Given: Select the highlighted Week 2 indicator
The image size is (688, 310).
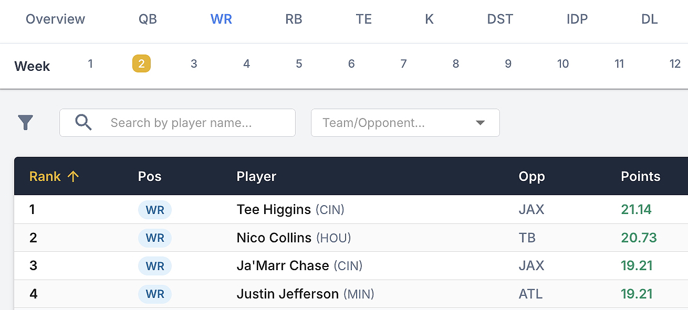Looking at the screenshot, I should tap(141, 63).
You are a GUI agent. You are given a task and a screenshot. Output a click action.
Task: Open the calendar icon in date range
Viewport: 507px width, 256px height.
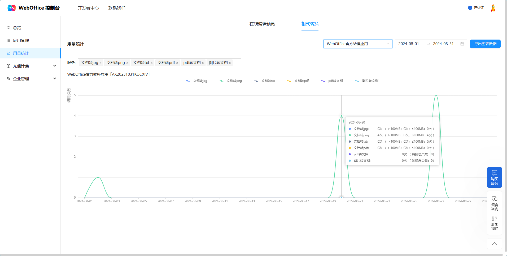coord(462,44)
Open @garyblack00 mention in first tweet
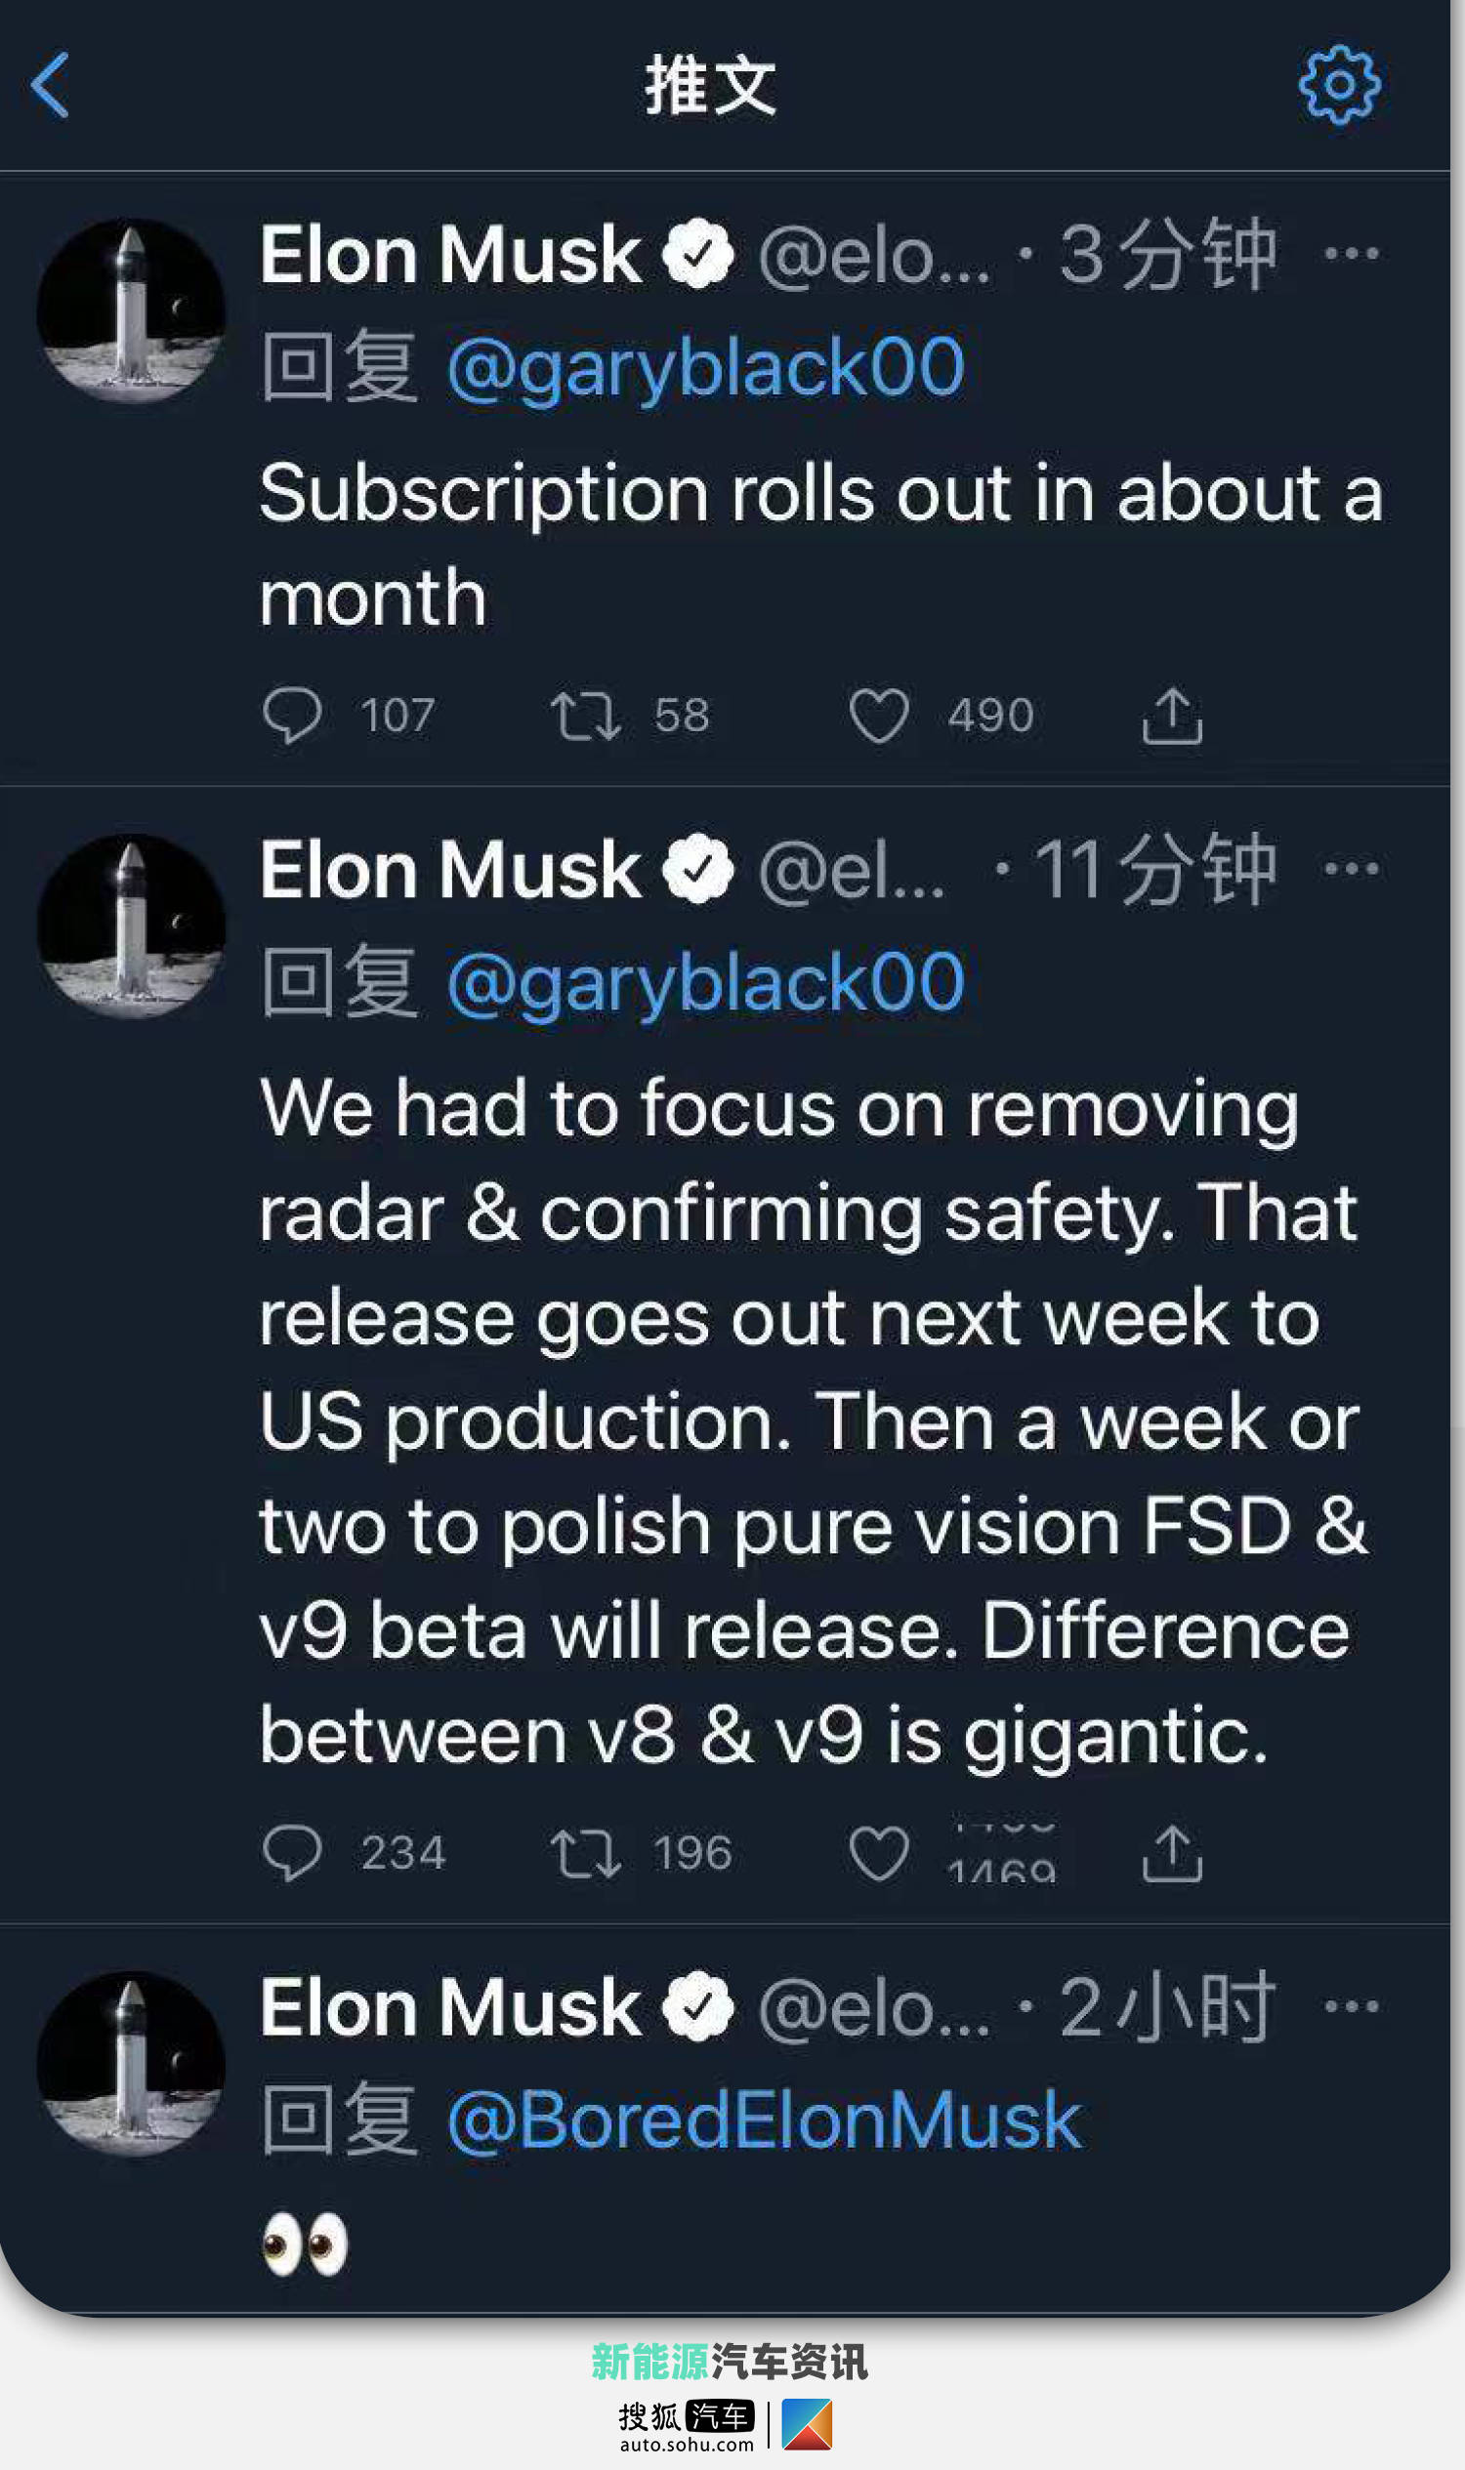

- [ASSIGNED TASK]: Read through the entries above, and wherever a line holds the string "Open", copy it.

- [SOLUTION FOR THIS PROBLEM]:
Task: Open the calendar icon in date range
Open @garyblack00 mention in first tweet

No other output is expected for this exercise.